Saadet Partisi Genel Başkanı Arıkan, programda yaptığı konuşmada, 15 Haziran 1997'de sekiz İslam ülkesinin devlet ve hükümet başkanlarının, İstanbul’da bir araya gelerek, tüm dünyaya D-8’in kuruluşunu ilan ettiklerini belirterek, bugün bu önemli olayın 28. yıl dönümü için toplandıklarını ifade etti.

D-8’in konuşulduğu yerde Prof. Dr. Necmettin Erbakan'a özel bir başlık açılması gerektiğini söyleyen Arıkan, "Çünkü D-8’ler, İslam İşbirliği Teşkilatı’ndan sonra, İslam dünyasının somut olarak ortaya koyduğu tek küresel organizasyondur. Yine İslam dünyası açısından içinde bulunduğumuz yüzyılın, en önemli dış politika hamlelerinden biridir. Şüphesiz bu oluşumun hayata geçmesinde, en büyük emek ve pay merhum Prof. Dr. Necmettin Erbakan’a aittir. Erbakan’ın sahip olduğu vizyon ve ileri görüşlülük olmasaydı, D-8’lerin kurulması da mümkün olmazdı" dedi.

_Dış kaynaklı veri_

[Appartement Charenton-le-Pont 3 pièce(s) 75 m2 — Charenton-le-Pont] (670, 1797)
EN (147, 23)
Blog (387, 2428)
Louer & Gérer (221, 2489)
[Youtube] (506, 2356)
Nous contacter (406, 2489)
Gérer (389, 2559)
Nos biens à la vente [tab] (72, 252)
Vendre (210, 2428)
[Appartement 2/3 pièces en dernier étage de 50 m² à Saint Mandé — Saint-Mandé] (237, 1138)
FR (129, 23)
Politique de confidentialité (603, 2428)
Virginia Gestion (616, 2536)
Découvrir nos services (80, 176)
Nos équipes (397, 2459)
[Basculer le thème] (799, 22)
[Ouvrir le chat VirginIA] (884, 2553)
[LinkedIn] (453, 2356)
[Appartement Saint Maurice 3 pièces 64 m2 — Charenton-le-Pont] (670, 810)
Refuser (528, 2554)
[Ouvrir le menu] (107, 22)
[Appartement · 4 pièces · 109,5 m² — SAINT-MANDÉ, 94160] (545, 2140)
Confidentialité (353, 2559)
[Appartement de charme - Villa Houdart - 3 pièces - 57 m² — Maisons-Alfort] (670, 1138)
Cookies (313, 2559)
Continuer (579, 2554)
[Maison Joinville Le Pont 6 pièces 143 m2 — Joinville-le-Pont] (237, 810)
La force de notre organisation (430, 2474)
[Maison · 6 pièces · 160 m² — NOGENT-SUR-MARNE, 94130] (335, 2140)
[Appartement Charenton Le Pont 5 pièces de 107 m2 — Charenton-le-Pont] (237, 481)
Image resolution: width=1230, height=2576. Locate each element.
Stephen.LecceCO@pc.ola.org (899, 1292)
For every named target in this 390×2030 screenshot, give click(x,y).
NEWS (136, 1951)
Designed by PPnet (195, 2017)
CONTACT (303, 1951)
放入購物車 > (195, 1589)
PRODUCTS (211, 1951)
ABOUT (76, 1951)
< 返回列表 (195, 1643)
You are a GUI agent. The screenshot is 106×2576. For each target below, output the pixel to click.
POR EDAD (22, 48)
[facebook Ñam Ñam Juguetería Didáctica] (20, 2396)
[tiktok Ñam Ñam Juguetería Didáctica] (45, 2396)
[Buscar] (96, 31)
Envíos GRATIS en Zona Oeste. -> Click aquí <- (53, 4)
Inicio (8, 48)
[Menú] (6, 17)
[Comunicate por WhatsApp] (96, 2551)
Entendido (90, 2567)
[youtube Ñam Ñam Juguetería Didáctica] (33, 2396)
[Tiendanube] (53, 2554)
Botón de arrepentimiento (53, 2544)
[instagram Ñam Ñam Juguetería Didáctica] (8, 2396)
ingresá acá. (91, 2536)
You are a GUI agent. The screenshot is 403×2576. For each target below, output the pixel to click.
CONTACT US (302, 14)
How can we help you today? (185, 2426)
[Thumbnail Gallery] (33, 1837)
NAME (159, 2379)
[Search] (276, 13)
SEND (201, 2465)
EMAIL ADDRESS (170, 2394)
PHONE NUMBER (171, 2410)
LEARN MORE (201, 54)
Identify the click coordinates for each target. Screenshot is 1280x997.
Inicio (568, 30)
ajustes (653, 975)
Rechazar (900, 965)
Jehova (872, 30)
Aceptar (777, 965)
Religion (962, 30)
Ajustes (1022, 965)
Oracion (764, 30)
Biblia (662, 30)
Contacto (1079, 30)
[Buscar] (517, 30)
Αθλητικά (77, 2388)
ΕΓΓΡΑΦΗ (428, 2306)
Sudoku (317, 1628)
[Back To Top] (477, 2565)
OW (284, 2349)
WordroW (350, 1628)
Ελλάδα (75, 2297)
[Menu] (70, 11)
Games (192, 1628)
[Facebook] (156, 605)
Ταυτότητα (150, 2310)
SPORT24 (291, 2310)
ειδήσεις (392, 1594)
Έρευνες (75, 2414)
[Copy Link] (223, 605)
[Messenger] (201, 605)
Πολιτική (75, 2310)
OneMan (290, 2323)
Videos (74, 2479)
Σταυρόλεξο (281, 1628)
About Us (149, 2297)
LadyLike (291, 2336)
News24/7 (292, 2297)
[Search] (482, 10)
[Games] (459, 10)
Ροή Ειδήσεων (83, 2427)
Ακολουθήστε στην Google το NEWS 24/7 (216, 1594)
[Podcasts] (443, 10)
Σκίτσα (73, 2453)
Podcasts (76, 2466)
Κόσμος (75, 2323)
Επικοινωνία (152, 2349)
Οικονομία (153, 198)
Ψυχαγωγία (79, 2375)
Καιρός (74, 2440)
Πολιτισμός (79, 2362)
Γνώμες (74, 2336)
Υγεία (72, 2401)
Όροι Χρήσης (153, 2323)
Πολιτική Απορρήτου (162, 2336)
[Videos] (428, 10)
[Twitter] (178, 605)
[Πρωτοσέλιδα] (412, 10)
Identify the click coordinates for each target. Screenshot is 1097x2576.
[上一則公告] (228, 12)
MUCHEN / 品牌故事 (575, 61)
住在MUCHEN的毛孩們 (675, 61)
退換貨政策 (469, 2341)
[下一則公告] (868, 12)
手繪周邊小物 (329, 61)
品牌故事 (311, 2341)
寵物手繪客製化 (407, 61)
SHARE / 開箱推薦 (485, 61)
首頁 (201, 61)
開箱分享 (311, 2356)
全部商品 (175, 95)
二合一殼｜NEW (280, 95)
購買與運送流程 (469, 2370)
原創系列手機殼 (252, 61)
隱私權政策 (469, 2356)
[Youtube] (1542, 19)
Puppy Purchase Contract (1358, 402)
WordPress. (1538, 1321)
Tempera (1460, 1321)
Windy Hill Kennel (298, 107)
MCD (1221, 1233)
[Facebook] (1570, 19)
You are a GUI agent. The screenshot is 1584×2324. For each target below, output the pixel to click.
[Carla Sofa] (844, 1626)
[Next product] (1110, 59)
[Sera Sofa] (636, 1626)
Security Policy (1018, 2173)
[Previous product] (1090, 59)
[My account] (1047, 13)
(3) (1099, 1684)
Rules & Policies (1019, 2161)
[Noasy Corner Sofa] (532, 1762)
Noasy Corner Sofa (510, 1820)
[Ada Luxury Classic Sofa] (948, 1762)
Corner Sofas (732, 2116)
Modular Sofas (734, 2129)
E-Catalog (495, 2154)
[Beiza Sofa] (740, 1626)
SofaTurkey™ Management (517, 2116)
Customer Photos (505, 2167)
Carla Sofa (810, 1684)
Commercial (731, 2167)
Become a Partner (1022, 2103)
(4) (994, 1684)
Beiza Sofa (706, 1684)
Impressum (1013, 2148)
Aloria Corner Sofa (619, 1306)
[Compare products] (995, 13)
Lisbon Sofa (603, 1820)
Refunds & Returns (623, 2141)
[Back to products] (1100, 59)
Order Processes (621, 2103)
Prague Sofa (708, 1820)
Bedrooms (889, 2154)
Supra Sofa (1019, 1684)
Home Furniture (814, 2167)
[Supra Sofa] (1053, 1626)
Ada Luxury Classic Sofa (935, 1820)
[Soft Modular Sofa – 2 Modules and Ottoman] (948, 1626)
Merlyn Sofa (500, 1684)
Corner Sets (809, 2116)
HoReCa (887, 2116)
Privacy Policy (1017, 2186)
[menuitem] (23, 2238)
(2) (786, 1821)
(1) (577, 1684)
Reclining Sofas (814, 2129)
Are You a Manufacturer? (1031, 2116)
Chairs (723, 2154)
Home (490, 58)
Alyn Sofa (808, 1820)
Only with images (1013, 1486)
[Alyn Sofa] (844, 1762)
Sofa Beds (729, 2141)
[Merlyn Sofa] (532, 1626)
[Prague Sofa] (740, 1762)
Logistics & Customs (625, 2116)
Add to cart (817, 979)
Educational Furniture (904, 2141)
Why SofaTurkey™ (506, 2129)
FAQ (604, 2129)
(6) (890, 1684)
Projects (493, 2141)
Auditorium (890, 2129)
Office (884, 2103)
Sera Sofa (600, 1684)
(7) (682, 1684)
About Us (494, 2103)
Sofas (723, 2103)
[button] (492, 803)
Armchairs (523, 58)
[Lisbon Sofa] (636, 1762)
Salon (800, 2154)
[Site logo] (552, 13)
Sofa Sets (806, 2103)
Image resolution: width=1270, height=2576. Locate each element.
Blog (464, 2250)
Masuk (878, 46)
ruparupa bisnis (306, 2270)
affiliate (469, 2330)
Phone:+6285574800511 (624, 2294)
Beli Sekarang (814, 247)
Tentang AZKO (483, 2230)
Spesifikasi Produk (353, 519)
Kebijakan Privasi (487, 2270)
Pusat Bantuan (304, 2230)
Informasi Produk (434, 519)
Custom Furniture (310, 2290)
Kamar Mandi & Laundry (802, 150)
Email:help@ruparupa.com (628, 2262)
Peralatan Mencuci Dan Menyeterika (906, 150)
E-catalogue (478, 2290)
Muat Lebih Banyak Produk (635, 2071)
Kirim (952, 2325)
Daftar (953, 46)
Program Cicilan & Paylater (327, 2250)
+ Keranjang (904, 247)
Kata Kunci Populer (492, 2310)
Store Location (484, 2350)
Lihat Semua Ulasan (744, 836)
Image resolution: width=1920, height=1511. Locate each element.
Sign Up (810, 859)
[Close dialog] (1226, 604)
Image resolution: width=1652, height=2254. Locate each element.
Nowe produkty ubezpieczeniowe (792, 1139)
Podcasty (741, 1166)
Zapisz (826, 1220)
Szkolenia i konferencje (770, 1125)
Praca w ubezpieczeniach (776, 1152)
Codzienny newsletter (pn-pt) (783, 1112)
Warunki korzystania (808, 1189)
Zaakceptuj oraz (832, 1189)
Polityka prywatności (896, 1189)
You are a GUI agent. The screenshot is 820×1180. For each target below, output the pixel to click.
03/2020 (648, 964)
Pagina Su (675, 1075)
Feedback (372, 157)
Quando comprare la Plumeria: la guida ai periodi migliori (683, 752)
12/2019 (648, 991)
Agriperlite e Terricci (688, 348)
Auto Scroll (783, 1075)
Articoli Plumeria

Maalesef İslam dünyasının böylesi bir vizyon ve irade yoksunluğunu gün geçtikçe daha acı ve dramatik bir şekilde tecrübe ettiğini ifade eden Arıkan, şöyle konuştu:

Bir örnek vermek istiyorum; ABD 10 gün önce Birleşmiş Milletler (BM) Güvenlik Konseyi’nde Gazze’de ateşkes çağrısı yapan karar tasarısını veto etti. Oylamada yalnızca ABD 'hayır' oyu verdi. Güvenlik Konseyinde 5 daimi, 10 geçici toplam 15 devlet var. Bu oylamada 14 devlet, daha önce genel kurulda yapılan oylamalarda da 120’nin üzerinde devlet Filistin’den, Gazze’den taraf oldu. Bunu çok kıymetli ve umut verici buluyoruz. Ancak ABD’nin 1 red oyu yüzünden ateşkes gerçekleşemedi. Yani 193 ülkeden oluşan Birleşmiş Milletler bir Amerika yüzünden Gazze'ye ulaşamadı, zulmü durduramadı.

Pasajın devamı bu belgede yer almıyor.